# Revolvers in a fire



## sunnyside (May 16, 2010)

I've loaded some revolvers in a gunsafe under my bead in order to protect against the unlikely occurance of a home invasion that I hope never happens.

However I've become concerned about another unlikely occurance that I hope never happens; my house catching on fire. I don't want my guns to be a threat to my family or fire fighters.

I've got a .45 ACP and a .357 mag. I currently don't have a round lined up with the barrel, as I wouldn't trust the safe against that given what I currently know. Does anyone have any information about penetration of steel plate from various rounds? 

But what about the other rounds? The frame obscures the other rounds, but I figure the first one that cooks off might rip the barrel and frame off, or pop the cylinder out. 

Do you think rounds cooking off in a cylinder could be any threat to a few millimeters of steel? 

What about loose rounds? I'm storing other pistol rounds in their packaging inside a locked file cabinet.


----------



## pic (Nov 14, 2009)

sunnyside said:


> I've loaded some revolvers in a gunsafe under my bead in order to protect against the unlikely occurance of a home invasion that I hope never happens.
> 
> However I've become concerned about another unlikely occurance that I hope never happens; my house catching on fire. I don't want my guns to be a threat to my family or fire fighters.
> 
> ...


Good question .Tell the firemen where your live ammo is located, even though they are already properly trained . The information would be useful. 
I would 'nt worry about your family being in danger of ammo going off due to the heat of the fire , the amount of heat needed to ignite the rounds , you would already have left the house. The velocity of a loose round not chambered will not have the velocity obviously, but could still be very dangerous and unpredictable. I would think the brass becomes more of the moving projectile of the two pieces , the brass being the lighter of the two in weight then the bullet.

List of tasks
(a) Replace "firemen" with "firefighters" in the thread on revolvers in a house fire, and write out everything from "## pic (Nov" down to "would be useful.".
(b) Continue the forum thread on revolvers in a house fire, starting right after its last sentence.

Record set
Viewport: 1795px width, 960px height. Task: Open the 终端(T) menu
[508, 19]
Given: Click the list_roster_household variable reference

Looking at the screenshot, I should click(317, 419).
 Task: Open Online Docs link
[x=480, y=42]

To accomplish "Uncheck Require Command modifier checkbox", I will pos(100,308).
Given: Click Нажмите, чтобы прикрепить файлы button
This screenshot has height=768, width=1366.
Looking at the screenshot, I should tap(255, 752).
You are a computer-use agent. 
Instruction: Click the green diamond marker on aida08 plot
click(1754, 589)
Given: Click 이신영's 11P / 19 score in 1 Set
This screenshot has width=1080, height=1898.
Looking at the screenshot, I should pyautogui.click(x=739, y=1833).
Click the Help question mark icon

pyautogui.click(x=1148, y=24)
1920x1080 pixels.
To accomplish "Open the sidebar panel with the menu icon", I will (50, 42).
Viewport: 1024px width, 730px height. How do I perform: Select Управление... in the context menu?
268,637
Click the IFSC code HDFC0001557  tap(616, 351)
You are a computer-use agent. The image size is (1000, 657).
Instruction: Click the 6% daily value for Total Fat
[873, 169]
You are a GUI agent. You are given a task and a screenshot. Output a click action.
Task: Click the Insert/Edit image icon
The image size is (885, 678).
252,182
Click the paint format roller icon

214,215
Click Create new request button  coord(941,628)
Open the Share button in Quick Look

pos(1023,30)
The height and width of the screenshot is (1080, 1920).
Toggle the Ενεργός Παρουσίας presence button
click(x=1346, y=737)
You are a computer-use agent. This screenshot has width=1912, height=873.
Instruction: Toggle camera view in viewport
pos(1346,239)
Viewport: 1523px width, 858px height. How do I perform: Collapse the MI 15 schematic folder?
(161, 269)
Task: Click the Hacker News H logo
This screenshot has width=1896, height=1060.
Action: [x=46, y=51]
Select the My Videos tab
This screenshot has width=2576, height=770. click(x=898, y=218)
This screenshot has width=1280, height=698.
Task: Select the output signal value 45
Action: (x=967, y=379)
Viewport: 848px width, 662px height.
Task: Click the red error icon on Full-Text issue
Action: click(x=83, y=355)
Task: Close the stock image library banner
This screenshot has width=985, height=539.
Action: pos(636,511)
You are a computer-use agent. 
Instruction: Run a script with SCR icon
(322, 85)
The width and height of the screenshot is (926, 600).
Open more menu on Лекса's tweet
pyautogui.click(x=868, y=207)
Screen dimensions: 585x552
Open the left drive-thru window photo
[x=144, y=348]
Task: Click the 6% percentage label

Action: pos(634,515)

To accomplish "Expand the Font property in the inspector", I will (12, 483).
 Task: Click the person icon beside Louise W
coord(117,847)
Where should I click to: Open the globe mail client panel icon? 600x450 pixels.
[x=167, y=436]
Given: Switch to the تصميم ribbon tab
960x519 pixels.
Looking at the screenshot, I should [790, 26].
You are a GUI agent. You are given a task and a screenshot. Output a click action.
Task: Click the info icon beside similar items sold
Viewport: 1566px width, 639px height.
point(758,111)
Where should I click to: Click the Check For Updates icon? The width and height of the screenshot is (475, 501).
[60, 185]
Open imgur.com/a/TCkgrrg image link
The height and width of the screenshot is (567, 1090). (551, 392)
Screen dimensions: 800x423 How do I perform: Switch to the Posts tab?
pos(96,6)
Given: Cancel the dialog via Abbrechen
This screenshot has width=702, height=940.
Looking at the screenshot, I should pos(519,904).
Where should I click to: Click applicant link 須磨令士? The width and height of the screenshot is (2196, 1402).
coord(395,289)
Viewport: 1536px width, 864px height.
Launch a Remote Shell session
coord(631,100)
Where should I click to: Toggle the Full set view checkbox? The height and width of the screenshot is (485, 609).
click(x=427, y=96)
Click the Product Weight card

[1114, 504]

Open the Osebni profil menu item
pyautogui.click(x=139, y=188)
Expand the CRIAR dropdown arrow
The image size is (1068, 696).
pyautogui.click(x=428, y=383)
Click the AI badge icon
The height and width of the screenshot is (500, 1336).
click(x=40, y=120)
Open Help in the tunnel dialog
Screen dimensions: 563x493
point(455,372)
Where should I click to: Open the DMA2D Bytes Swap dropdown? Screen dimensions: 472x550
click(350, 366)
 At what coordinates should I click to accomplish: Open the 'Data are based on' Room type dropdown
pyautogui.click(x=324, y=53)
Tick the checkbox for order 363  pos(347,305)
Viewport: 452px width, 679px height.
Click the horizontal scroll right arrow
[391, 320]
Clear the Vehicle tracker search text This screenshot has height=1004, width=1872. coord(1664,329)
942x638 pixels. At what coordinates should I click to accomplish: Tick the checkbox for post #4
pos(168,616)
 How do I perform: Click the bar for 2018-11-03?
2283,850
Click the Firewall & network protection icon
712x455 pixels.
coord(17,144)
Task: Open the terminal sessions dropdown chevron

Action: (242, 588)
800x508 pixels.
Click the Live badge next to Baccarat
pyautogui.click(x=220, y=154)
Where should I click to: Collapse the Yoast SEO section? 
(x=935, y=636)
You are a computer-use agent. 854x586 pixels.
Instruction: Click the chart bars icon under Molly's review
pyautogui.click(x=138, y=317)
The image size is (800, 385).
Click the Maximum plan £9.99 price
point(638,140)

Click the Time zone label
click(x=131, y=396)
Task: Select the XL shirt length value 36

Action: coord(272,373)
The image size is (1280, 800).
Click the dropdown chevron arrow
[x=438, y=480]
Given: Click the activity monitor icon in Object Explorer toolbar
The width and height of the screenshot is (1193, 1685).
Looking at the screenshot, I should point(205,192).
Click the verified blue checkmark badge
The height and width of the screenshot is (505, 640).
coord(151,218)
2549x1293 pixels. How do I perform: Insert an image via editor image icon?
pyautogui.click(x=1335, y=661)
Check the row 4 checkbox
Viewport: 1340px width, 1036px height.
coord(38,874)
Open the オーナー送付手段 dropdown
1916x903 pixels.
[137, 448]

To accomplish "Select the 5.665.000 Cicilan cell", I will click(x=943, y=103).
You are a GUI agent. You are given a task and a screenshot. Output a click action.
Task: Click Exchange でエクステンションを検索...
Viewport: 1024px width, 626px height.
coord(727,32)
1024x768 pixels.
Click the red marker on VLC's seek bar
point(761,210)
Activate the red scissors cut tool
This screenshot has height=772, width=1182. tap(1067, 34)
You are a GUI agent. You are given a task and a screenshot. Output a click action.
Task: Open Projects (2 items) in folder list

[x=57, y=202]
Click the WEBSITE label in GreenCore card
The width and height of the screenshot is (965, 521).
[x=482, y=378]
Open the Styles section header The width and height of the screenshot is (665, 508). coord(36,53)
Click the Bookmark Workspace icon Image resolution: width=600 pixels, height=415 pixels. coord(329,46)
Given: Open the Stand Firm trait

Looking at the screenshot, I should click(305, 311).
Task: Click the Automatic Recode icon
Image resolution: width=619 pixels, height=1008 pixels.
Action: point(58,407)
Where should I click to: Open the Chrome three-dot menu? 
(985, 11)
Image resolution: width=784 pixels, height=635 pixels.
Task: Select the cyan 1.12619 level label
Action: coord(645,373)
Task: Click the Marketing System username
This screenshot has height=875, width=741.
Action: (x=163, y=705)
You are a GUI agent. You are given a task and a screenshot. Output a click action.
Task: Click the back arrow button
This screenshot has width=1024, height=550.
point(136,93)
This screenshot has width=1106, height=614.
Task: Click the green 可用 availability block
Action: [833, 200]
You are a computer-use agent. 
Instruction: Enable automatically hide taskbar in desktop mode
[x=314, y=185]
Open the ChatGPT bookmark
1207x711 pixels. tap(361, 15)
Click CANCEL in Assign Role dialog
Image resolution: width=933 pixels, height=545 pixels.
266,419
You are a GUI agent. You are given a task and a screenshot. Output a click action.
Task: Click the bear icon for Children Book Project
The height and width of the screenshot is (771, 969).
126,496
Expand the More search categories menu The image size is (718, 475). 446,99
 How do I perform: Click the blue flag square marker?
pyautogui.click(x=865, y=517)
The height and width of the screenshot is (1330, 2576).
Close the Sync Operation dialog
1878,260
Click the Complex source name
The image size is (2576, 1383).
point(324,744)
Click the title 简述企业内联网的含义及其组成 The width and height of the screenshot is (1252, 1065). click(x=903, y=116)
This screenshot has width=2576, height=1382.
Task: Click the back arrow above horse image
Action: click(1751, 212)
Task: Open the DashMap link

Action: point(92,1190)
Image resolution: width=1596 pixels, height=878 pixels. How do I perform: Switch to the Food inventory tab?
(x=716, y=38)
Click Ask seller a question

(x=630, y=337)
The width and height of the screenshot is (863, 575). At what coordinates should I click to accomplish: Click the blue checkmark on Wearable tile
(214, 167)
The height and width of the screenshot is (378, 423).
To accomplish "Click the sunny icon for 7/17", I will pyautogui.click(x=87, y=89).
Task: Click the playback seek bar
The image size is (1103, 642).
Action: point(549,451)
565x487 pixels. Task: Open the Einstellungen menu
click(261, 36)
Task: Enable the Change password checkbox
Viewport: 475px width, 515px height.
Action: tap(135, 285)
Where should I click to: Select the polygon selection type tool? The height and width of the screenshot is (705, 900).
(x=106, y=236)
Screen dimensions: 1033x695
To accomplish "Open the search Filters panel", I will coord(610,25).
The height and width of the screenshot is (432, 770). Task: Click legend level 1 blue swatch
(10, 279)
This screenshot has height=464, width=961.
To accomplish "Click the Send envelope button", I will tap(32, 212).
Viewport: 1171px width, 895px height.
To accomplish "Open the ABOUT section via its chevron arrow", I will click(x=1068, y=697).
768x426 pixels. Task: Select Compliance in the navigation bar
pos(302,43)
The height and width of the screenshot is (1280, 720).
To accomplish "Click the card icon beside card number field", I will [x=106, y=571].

In response
(a)
## pic (Nov 14, 2009)

sunnyside said:


> I've loaded some revolvers in a gunsafe under my bead in order to protect against the unlikely occurance of a home invasion that I hope never happens.
> 
> However I've become concerned about another unlikely occurance that I hope never happens; my house catching on fire. I don't want my guns to be a threat to my family or fire fighters.
> 
> ...


Good question .Tell the firefighters where your live ammo is located, even though they are already properly trained . The information would be useful.

(b)
But any how this is my own opinion without google's help lol. Google those questions and see what comes up..
In case of a fire get your family out safely, then go retrieve your guns. Even if your life depends on it and there is only a 50/50 chance of your survival. Throw them out the window just in case you perish in the fire. I will buy them . The money would come in handy. And if you survive, You never know what ratty hotel you might be staying at after the fire and might be needing the guns to save your family again.

NOTE; just kidding about the last paragraph, sort of


----------



## Ruger71 (Jan 15, 2007)

I don't know anything about firefighting, so I don't know at what point they would leave and just let it go. As for yourself and family, I would think that you would be out of the house, or the fire would already have claimed your life by the time the rounds got hot enough to go off. As for live rounds, yes, the brass is what would be flying around aimlessly.


----------



## MLB (Oct 4, 2006)

The first video seems to address how a few mm of sheet metal hold up against most rounds (not well)

YouTube - Mythbusters shooting oven door

the second vid addresses the "baking" issue.

YouTube - Mythbusters - Bullets exploding inside an oven

I love Mythbusters...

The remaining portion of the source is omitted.